We can stand on the shoulders of giants - not just "a giant".

benterix•1h ago
I'm sorry, I don't get your comment. What makes you think the approach or the code described in the article were developed by an LLM?
stared•1h ago
I don't know how the code was created.

But based on my experience with multiple project, both current frameworks and AI changed the game. I used to much more reply on existing software and cursing that they don't do what I want - as the time to create a personalized tool was simply much to afford. Now often it is quicker to create a personalized tool than fight with existing one.

jrrrp•1h ago
To me, this article demonstrated the value of knowing your domain and its particular constraints, as well as a good understanding of prior art. Together with the only 1000 line demo it took to produce (which I suppose could have been aided by an LLM), I did not finish reading with any specific appreciation for AI.
bvisness•14m ago
No LLMs were used, at least not in any substantial way.
frumiousirc•1h ago
Looks nice. Two things on my wish list:

1. Make graphs from Clang's AST.

2. Invent some style flourish to help follow an edge that becomes part of a bundle of many edges.

HarHarVeryFunny•1h ago
If you can get the AST output into a text file, then it should be easy to convert it to the DOT input that GraphViz takes, which at heart is just a list of node connections (A -> B).
le-mark•1h ago
This is a great write up and thank you to the author! Just a note that graphviz dot is not purely Sugiyama’s, there is a paper on the site that details the actual implementation.

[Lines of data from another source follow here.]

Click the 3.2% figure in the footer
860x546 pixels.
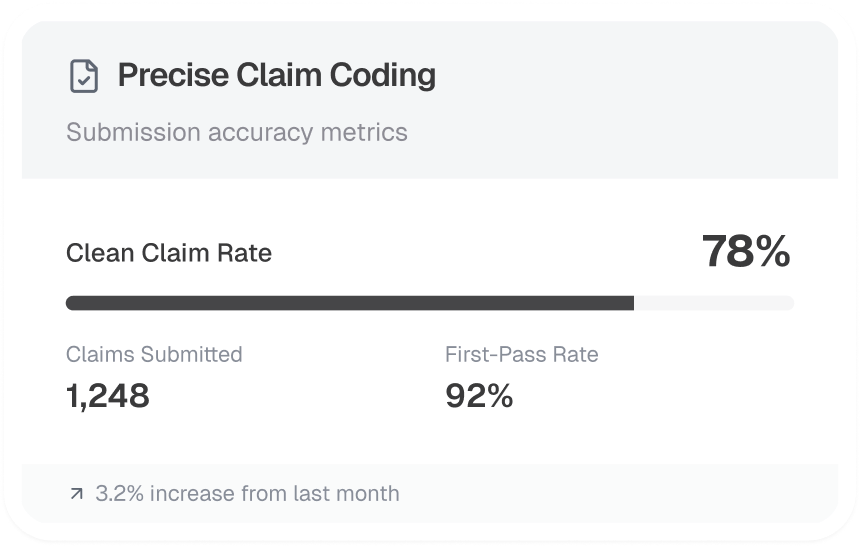118,494
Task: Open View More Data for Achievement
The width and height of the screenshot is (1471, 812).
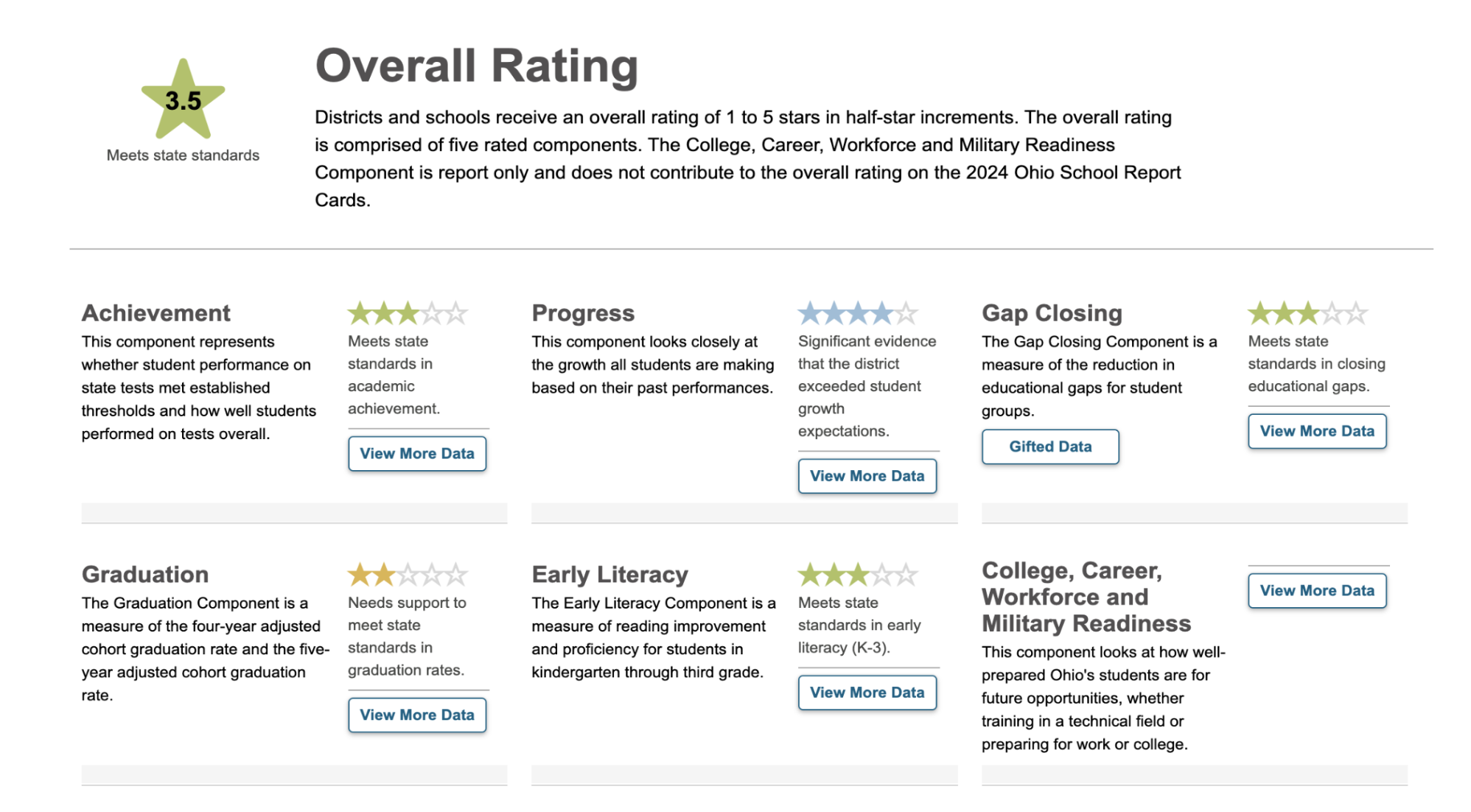Action: [x=417, y=454]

Also judging from the final two images (dot vs iongraph for the same large graph) it’s clear that dot is optimized for minimal area where iongraph does not. That’s the trade off. The author claims one is more easy to navigate than the other, I think that’s debatable.

Ultimately I found that visualizing large graphs is rarely helpful in practice; they can certainly look nice for some well defined graphs, but I rarely saw well defined graphs in the wild. Ymmv but maybe some would agree?

bvisness•22m ago
I agree that we haven’t gained much yet from looking at large graphs. Usually we can reduce any problem of interest to something small. Still, Graphviz produces very ugly results even for small graphs, whereas this is where iongraph shines.

To be clear, what I think makes the latter graph more readable is particularly that the wires are easier to follow. Yes, it’s subjective, but backed up by my own personal experience. Long term I think we can add more interactive features to help us in such cases, e.g. search and dimming irrelevant wires.

aqula•1h ago
Layout is one of those things humans do so easily and intuitively, yet you couldn't write an easy algorithm for it. I wonder if there's potential to use gen ai to achieve human like results. Anyone has any thoughts on feasibility and complexity of such an approach?
amelius•43m ago
Cool, but I don't like the generic headline. Graphviz has served many people including me very well over the years and will continue to do so.
phplovesong•10m ago
D2 "should" handle most cases OP was annoyed about. Its written in Go, so its really fast too. I never had to wait for it to finish, but that said i never produced huge diagrams that i could imagine a compiler would.